[Stored data entries]
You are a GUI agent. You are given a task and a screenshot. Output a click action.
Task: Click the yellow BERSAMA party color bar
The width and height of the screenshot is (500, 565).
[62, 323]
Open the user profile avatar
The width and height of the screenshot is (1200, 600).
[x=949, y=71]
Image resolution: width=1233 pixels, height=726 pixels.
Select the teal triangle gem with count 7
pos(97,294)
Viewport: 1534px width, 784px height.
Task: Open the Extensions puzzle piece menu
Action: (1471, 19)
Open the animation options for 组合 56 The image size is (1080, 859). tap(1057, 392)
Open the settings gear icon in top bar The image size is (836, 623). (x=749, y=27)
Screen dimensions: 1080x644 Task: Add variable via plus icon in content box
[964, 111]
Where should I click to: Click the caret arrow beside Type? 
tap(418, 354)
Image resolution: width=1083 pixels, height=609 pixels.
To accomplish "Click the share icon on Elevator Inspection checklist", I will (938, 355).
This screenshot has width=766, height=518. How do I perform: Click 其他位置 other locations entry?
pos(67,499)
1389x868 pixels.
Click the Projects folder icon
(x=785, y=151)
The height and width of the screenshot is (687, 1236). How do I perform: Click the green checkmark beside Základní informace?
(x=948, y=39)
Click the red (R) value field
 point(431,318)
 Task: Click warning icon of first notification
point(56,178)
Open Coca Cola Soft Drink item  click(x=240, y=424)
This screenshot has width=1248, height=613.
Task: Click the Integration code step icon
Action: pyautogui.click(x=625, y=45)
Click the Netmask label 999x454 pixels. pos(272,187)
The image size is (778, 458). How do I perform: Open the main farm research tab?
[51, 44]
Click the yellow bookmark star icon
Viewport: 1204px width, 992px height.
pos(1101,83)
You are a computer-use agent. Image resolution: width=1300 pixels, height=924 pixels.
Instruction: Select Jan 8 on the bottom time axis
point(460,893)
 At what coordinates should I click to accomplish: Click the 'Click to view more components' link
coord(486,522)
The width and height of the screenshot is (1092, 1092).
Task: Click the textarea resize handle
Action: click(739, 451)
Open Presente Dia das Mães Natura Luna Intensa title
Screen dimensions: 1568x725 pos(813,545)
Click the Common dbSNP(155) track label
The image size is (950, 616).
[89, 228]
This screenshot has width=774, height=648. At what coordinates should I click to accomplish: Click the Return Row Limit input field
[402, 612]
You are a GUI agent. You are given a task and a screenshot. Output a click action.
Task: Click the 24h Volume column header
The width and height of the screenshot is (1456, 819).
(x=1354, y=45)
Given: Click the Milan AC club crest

The problem: Every line of the data is to be retyped without alteration.

Answer space:
You are a GUI agent. You are given a task and a screenshot. Output a click action.
Task: Click the yellow BERSAMA party color bar
The width and height of the screenshot is (500, 565).
[62, 323]
Open the user profile avatar
The width and height of the screenshot is (1200, 600).
[x=949, y=71]
Image resolution: width=1233 pixels, height=726 pixels.
Select the teal triangle gem with count 7
pos(97,294)
Viewport: 1534px width, 784px height.
Task: Open the Extensions puzzle piece menu
Action: (1471, 19)
Open the animation options for 组合 56 The image size is (1080, 859). tap(1057, 392)
Open the settings gear icon in top bar The image size is (836, 623). (x=749, y=27)
Screen dimensions: 1080x644 Task: Add variable via plus icon in content box
[964, 111]
Where should I click to: Click the caret arrow beside Type? 
tap(418, 354)
Image resolution: width=1083 pixels, height=609 pixels.
To accomplish "Click the share icon on Elevator Inspection checklist", I will (938, 355).
This screenshot has width=766, height=518. How do I perform: Click 其他位置 other locations entry?
pos(67,499)
1389x868 pixels.
Click the Projects folder icon
(x=785, y=151)
The height and width of the screenshot is (687, 1236). How do I perform: Click the green checkmark beside Základní informace?
(x=948, y=39)
Click the red (R) value field
 point(431,318)
 Task: Click warning icon of first notification
point(56,178)
Open Coca Cola Soft Drink item  click(x=240, y=424)
This screenshot has width=1248, height=613.
Task: Click the Integration code step icon
Action: pyautogui.click(x=625, y=45)
Click the Netmask label 999x454 pixels. pos(272,187)
The image size is (778, 458). How do I perform: Open the main farm research tab?
[51, 44]
Click the yellow bookmark star icon
Viewport: 1204px width, 992px height.
pos(1101,83)
You are a computer-use agent. Image resolution: width=1300 pixels, height=924 pixels.
Instruction: Select Jan 8 on the bottom time axis
point(460,893)
 At what coordinates should I click to accomplish: Click the 'Click to view more components' link
coord(486,522)
The width and height of the screenshot is (1092, 1092).
Task: Click the textarea resize handle
Action: click(739, 451)
Open Presente Dia das Mães Natura Luna Intensa title
Screen dimensions: 1568x725 pos(813,545)
Click the Common dbSNP(155) track label
The image size is (950, 616).
[89, 228]
This screenshot has width=774, height=648. At what coordinates should I click to accomplish: Click the Return Row Limit input field
[402, 612]
You are a GUI agent. You are given a task and a screenshot. Output a click action.
Task: Click the 24h Volume column header
The width and height of the screenshot is (1456, 819).
(x=1354, y=45)
Given: Click the Milan AC club crest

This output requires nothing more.